L’autonomie de la faute dolosive reconnue par la troisième chambre civile

Par un arrêt rendu le 30 mars 2023, la troisième chambre civile s’aligne sur la conception dualiste de la deuxième chambre civile de la faute inassurable confirmant l’autonomie de la faute dolosive par rapport à la faute intentionnelle. Elle se définit comme un acte délibéré de l’assuré commis avec la conscience du caractère inéluctable de ses conséquences dommageables sur le fondement de l’article L. 113-1 du code des assurances.

L’article L. 113-1 du code des assurances dispose que « les pertes et les dommages occasionnés par des cas fortuits ou causés par la faute de l’assuré sont à la charge de l’assureur, sauf exclusion formelle et limitée contenue dans la police. Toutefois, l’assureur ne répond pas des pertes et dommages provenant d’une faute intentionnelle ou dolosive de l’assuré ». Au-delà des exclusions conventionnelles qui peuvent exister dans le contrat d’assurance, l’alinéa 2 prévoit deux cas d’exclusion légale permettant à l’assureur de refuser sa garantie : la faute intentionnelle et la faute dolosive de l’assuré.

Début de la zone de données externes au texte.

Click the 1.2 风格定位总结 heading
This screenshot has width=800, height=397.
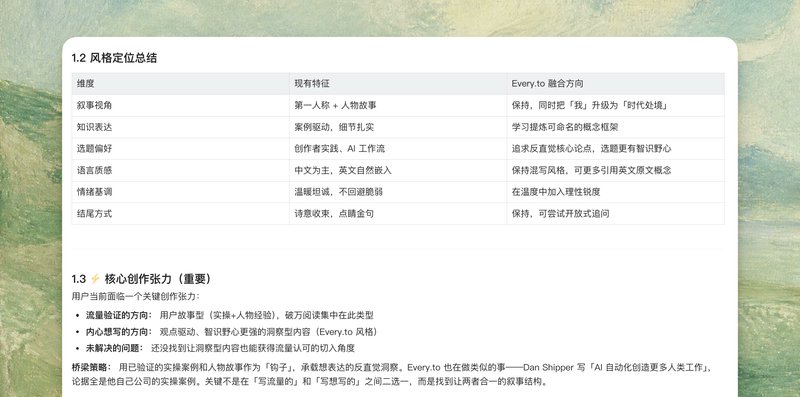click(114, 58)
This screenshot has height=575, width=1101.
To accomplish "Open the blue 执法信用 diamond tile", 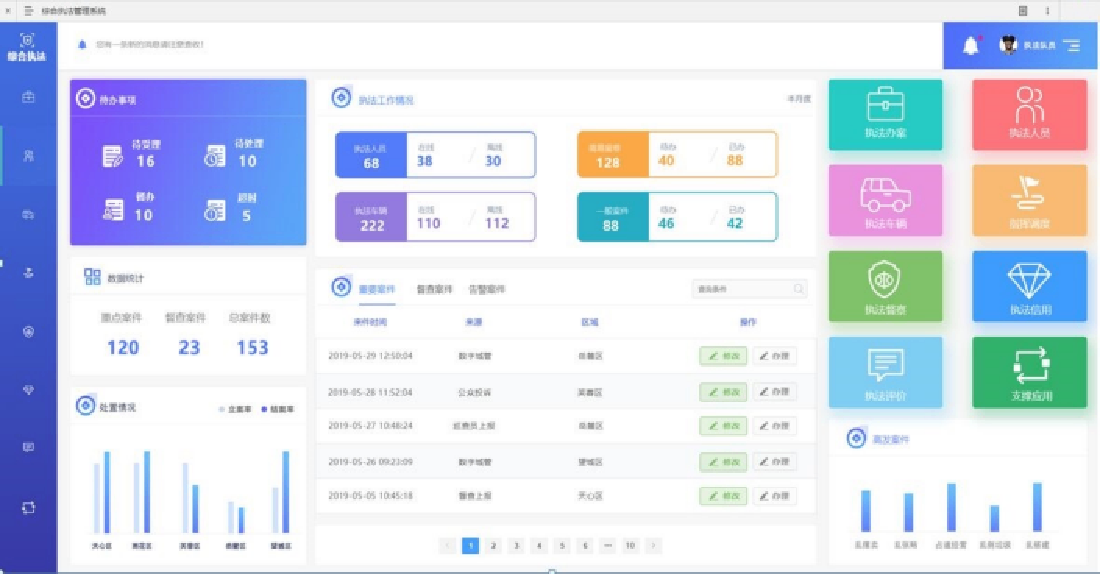I will [x=1029, y=286].
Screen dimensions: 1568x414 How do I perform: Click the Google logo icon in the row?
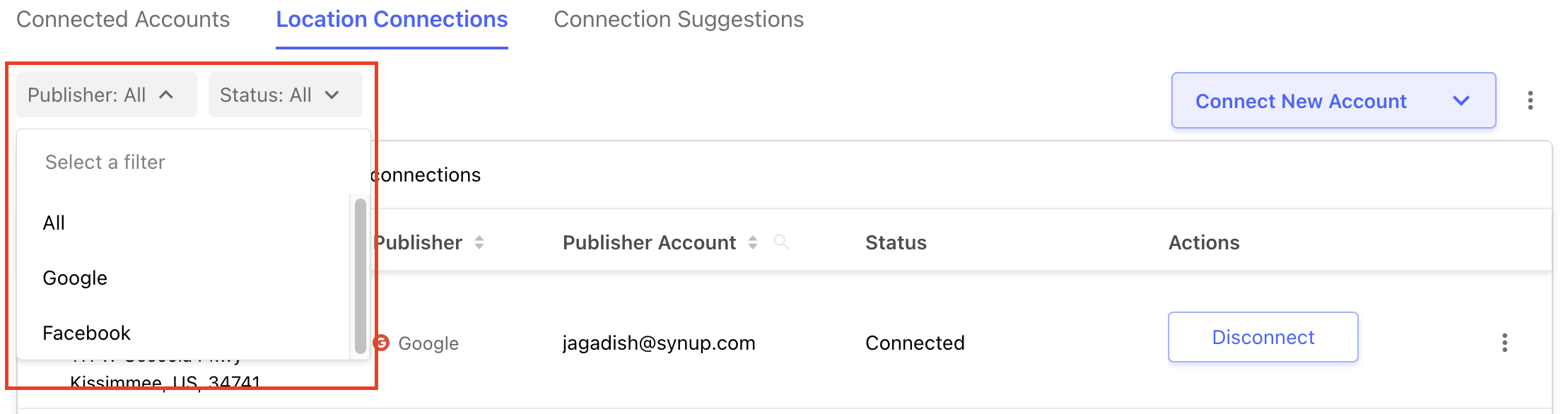coord(382,343)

De la conception moniste à la conception dualiste de la faute inassurable devant la deuxième chambre civile

La Cour de cassation a longtemps retenu une conception moniste de la faute inassurable (v. par ex. Civ. 1re, 10 déc. 1991, n° 90-14.218, RGAT 1992. 364) privant l’assuré du bénéfice de la garantie offerte par le contrat d’assurance en assimilant la faute dolosive à la faute intentionnelle. Il n’y avait pas de différence entre les deux notions. Dès lors, la faute intentionnelle, qui absorbait la faute dolosive, a été définie en jurisprudence, en raison de l’absence de définition légale, comme la volonté de l’assuré de commettre le dommage tel qu’il s’est réalisé (v. par ex. Civ. 2e, 23 sept. 2004, n° 03-14.389, D. 2005. 1324  ; ibid. 1317, obs. H. Groutel  ; RDI 2004. 517, obs. L. Grynbaum ). Il importe alors que l’assuré ait voulu non seulement l’action ou l’omission à l’origine du dommage mais aussi le dommage lui-même tel qu’il est survenu dans son entièreté. Une telle conception, particulièrement étroite de la faute inassurable, est favorable aux assurés et aux victimes car on observe souvent une différence entre le dommage effectivement réalisé et la volonté de le créer tel quel. Par exemple, l’incendie provoqué par des collégiens en mettant le feu à une façade recouverte de vigne vierge de leur établissement scolaire, dans le seul but de gêner l’administration, mais qui se propage à tout le collège n’est pas constitutif d’une faute intentionnelle dans la mesure où ces adolescents n’avaient pas souhaité aboutir à un tel dommage (Civ. 1re, 21 juin 1988, n° 86-15.819).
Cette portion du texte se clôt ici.